Author:
Buckner Jack H.,Chowell Gerardo,Springborn Michael R.
Abstract
AbstractMultiple promising COVID-19 vaccines are under rapid development, with deployment of the initial supply expected by 2021. Careful design of a vaccine prioritization strategy across socio-demographic groups is an imminent and crucial public policy challenge given that (1) the eventual vaccine supply will be highly constrained for at least the first several months of the vaccination campaign, and (2) there are stark differences in transmission and severity of impacts from SARS-CoV-2 across groups. Previous experience with vaccine development mid-pandemic offers limited insights for SARS-CoV-2 prioritization: SARS and Zika vaccine development was incomplete when those outbreaks ended and the epidemiology of endemic human influenza viruses differ substantially from that of SARS-CoV-2. We assess the optimal allocation of a limited and dynamic COVID-19 vaccine supply in the U.S. across socio-demographic groups differentiated by age and essential worker status.

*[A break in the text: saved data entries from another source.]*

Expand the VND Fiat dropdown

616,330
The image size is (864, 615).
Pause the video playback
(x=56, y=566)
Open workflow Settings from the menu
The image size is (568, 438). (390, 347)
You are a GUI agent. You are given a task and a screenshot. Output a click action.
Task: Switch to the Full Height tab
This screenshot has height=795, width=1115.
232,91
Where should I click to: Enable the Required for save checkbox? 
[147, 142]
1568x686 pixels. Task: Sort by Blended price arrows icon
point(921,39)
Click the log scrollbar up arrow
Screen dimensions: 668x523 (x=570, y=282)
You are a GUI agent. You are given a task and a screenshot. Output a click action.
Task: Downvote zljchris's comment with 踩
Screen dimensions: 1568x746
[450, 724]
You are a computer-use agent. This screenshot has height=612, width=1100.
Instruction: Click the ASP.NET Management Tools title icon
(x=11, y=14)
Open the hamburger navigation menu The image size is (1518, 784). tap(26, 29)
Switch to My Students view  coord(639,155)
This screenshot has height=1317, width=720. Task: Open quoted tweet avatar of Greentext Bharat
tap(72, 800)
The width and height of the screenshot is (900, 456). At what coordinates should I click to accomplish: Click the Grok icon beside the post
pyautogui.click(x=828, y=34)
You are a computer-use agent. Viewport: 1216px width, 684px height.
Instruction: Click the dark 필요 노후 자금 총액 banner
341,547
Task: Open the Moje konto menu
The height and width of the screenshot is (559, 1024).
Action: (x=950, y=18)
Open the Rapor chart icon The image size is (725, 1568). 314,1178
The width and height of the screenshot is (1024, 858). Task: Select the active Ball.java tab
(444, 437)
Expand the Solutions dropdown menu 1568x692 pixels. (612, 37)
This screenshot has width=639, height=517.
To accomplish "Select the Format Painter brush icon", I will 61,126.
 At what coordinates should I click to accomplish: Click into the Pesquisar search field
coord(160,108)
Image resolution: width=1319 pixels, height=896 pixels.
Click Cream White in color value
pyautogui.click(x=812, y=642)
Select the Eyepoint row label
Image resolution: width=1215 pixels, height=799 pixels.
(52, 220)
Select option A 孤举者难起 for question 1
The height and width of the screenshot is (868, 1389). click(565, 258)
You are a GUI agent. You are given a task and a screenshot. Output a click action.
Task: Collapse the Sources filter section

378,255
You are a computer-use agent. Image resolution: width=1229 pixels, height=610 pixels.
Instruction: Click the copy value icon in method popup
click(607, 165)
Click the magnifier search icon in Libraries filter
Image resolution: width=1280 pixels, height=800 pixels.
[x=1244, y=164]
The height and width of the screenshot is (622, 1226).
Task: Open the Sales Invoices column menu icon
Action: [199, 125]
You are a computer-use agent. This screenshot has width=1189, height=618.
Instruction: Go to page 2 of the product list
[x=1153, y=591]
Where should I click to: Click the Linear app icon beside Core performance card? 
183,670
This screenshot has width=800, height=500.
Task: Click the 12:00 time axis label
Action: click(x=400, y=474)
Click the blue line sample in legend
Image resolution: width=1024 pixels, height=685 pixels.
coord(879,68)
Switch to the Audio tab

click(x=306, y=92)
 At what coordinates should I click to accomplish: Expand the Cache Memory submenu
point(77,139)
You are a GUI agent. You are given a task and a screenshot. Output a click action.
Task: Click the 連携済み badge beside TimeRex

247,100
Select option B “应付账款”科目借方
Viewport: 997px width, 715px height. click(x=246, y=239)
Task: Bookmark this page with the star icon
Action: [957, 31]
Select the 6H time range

The transmission dynamics are modeled using a compartmental (SEIR) model parameterized to capture our current understanding of the transmission and epidemiological characteristics of COVID-19, including key sources of group heterogeneity (susceptibility, severity, and contact rates). We investigate tradeoffs between three alternative policy objectives: minimizing infections, years of life lost, or deaths. Moreover, we model dynamic vaccine prioritization policies that respond to changes in the epidemiological status of the population as SARS-CoV-2 continues its march. Because contacts tend to be concentrated within age groups, there is diminishing marginal returns as vaccination coverage increases in a given group, increasing the group’s protective immunity against infection and mortality. We find that optimal prioritization consistently targets older essential workers. However, depending on the policy objective, younger essential workers are prioritized to minimize infections or seniors in order to minimize mortality. Optimal prioritization outperforms non-targeted vaccination strategies by up to 18% depending on the outcome optimized. For example, in our baseline model, cumulative mortality decreased on average by 17% (25,000 deaths in the U.S. population) over the course of the outbreak.
Publisher
Cold Spring Harbor Laboratory
Cited by
54 articles.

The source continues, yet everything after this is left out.